(Item-finding records)
..............................

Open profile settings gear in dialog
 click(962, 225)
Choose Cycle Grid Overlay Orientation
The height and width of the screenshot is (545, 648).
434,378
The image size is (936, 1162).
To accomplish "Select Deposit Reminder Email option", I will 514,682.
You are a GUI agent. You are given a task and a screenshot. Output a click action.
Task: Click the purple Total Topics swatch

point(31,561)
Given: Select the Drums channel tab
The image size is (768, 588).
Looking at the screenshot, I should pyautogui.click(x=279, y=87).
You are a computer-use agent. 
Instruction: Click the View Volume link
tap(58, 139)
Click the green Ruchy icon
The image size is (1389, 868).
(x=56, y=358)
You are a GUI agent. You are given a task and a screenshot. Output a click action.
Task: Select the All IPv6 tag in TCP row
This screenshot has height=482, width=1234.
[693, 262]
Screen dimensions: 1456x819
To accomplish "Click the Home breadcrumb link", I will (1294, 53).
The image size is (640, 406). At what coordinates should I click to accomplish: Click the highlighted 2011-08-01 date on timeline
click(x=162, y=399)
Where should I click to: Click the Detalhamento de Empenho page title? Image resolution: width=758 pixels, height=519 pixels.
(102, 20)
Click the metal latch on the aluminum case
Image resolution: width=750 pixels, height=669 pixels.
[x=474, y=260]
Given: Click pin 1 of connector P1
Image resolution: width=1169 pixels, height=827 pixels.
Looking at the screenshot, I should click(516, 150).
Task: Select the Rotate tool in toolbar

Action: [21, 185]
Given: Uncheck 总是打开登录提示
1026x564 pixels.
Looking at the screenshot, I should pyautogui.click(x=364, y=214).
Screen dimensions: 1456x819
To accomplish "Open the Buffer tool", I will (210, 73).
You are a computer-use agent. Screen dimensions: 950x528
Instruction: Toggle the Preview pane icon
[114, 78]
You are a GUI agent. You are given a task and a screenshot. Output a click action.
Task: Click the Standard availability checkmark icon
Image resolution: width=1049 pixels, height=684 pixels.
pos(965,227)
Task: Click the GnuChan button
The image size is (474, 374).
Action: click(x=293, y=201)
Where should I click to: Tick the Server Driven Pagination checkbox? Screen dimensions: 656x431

..............................

• _Goal of the exercise_:
Repeat the stretch of lines above from the one containing "Task: Click the GnuChan button" through the end of the records, keeping every line as it stands.

• _Solution below_:
Task: Click the GnuChan button
The image size is (474, 374).
Action: click(x=293, y=201)
Where should I click to: Tick the Server Driven Pagination checkbox? Screen dimensions: 656x431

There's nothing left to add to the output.